* YOUR GOAL:
Turn every row below into a numbered list, one row per line, dropping any blank lines.

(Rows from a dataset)
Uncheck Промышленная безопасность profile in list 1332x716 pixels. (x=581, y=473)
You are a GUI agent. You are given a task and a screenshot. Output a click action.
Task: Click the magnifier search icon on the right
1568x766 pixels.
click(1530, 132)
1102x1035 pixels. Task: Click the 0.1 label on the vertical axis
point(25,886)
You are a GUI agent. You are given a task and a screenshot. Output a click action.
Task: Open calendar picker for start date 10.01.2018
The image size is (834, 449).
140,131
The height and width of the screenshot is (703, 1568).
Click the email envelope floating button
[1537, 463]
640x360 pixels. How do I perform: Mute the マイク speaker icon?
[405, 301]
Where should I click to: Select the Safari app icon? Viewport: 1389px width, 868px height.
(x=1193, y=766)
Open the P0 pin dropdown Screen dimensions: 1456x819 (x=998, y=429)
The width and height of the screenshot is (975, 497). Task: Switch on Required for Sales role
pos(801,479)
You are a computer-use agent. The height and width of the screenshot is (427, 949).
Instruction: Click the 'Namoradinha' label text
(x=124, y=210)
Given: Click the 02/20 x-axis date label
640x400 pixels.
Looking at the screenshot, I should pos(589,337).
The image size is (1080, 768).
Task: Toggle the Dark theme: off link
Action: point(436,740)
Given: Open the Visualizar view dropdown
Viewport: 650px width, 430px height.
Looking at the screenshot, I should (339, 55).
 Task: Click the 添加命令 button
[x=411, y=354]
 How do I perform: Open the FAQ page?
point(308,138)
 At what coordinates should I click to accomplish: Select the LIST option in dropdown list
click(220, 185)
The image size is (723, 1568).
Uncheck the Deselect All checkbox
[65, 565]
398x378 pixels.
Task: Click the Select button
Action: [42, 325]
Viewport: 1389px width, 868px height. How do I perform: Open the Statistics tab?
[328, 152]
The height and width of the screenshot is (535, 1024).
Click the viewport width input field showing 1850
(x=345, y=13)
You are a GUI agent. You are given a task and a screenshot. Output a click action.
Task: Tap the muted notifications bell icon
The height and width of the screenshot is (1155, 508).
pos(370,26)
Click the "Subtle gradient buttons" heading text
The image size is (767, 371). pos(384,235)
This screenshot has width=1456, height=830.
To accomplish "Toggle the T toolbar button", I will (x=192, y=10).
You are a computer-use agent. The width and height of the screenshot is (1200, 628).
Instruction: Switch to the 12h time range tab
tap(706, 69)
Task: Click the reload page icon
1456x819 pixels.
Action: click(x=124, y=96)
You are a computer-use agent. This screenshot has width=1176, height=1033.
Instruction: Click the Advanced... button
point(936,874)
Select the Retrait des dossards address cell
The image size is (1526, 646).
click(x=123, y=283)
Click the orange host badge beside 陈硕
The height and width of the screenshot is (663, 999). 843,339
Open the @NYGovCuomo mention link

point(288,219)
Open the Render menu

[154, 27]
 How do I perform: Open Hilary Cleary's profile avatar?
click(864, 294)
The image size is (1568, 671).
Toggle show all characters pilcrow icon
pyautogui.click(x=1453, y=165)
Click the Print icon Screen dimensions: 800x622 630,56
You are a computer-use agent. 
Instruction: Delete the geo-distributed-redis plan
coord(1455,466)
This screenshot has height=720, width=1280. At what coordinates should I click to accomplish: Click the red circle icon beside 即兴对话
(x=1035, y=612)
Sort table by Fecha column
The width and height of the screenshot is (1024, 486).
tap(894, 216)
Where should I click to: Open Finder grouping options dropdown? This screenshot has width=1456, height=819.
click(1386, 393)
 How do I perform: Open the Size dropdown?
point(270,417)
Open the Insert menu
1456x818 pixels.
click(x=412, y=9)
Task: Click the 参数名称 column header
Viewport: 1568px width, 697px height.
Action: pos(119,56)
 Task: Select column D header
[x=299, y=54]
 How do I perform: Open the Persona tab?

* TASK SOLUTION:
1. Uncheck Промышленная безопасность profile in list 1332x716 pixels. (x=581, y=473)
2. You are a GUI agent. You are given a task and a screenshot. Output a click action.
3. Task: Click the magnifier search icon on the right
4. 1568x766 pixels.
5. click(1530, 132)
6. 1102x1035 pixels. Task: Click the 0.1 label on the vertical axis
7. point(25,886)
8. You are a GUI agent. You are given a task and a screenshot. Output a click action.
9. Task: Open calendar picker for start date 10.01.2018
10. The image size is (834, 449).
11. 140,131
12. The height and width of the screenshot is (703, 1568).
13. Click the email envelope floating button
14. [1537, 463]
15. 640x360 pixels. How do I perform: Mute the マイク speaker icon?
16. [405, 301]
17. Where should I click to: Select the Safari app icon? Viewport: 1389px width, 868px height.
18. (x=1193, y=766)
19. Open the P0 pin dropdown Screen dimensions: 1456x819 (x=998, y=429)
20. The width and height of the screenshot is (975, 497). Task: Switch on Required for Sales role
21. pos(801,479)
22. You are a computer-use agent. The height and width of the screenshot is (427, 949).
23. Instruction: Click the 'Namoradinha' label text
24. (x=124, y=210)
25. Given: Click the 02/20 x-axis date label
26. 640x400 pixels.
27. Looking at the screenshot, I should pos(589,337).
28. The image size is (1080, 768).
29. Task: Toggle the Dark theme: off link
30. Action: point(436,740)
31. Given: Open the Visualizar view dropdown
32. Viewport: 650px width, 430px height.
33. Looking at the screenshot, I should (339, 55).
34.  Task: Click the 添加命令 button
35. [x=411, y=354]
36.  How do I perform: Open the FAQ page?
37. point(308,138)
38.  At what coordinates should I click to accomplish: Select the LIST option in dropdown list
39. click(220, 185)
40. The image size is (723, 1568).
41. Uncheck the Deselect All checkbox
42. [65, 565]
43. 398x378 pixels.
44. Task: Click the Select button
45. Action: [42, 325]
46. Viewport: 1389px width, 868px height. How do I perform: Open the Statistics tab?
47. [328, 152]
48. The height and width of the screenshot is (535, 1024).
49. Click the viewport width input field showing 1850
50. (x=345, y=13)
51. You are a GUI agent. You are given a task and a screenshot. Output a click action.
52. Task: Tap the muted notifications bell icon
53. The height and width of the screenshot is (1155, 508).
54. pos(370,26)
55. Click the "Subtle gradient buttons" heading text
56. The image size is (767, 371). pos(384,235)
57. This screenshot has width=1456, height=830.
58. To accomplish "Toggle the T toolbar button", I will (x=192, y=10).
59. You are a computer-use agent. The width and height of the screenshot is (1200, 628).
60. Instruction: Switch to the 12h time range tab
61. tap(706, 69)
62. Task: Click the reload page icon
63. 1456x819 pixels.
64. Action: click(x=124, y=96)
65. You are a computer-use agent. This screenshot has width=1176, height=1033.
66. Instruction: Click the Advanced... button
67. point(936,874)
68. Select the Retrait des dossards address cell
69. The image size is (1526, 646).
70. click(x=123, y=283)
71. Click the orange host badge beside 陈硕
72. The height and width of the screenshot is (663, 999). 843,339
73. Open the @NYGovCuomo mention link
74. point(288,219)
75. Open the Render menu
76. [154, 27]
77.  How do I perform: Open Hilary Cleary's profile avatar?
78. click(864, 294)
79. The image size is (1568, 671).
80. Toggle show all characters pilcrow icon
81. pyautogui.click(x=1453, y=165)
82. Click the Print icon Screen dimensions: 800x622 630,56
83. You are a computer-use agent. 
84. Instruction: Delete the geo-distributed-redis plan
85. coord(1455,466)
86. This screenshot has height=720, width=1280. At what coordinates should I click to accomplish: Click the red circle icon beside 即兴对话
87. (x=1035, y=612)
88. Sort table by Fecha column
89. The width and height of the screenshot is (1024, 486).
90. tap(894, 216)
91. Where should I click to: Open Finder grouping options dropdown? This screenshot has width=1456, height=819.
92. click(1386, 393)
93.  How do I perform: Open the Size dropdown?
94. point(270,417)
95. Open the Insert menu
96. 1456x818 pixels.
97. click(x=412, y=9)
98. Task: Click the 参数名称 column header
99. Viewport: 1568px width, 697px height.
100. Action: pos(119,56)
101.  Task: Select column D header
102. [x=299, y=54]
103.  How do I perform: Open the Persona tab?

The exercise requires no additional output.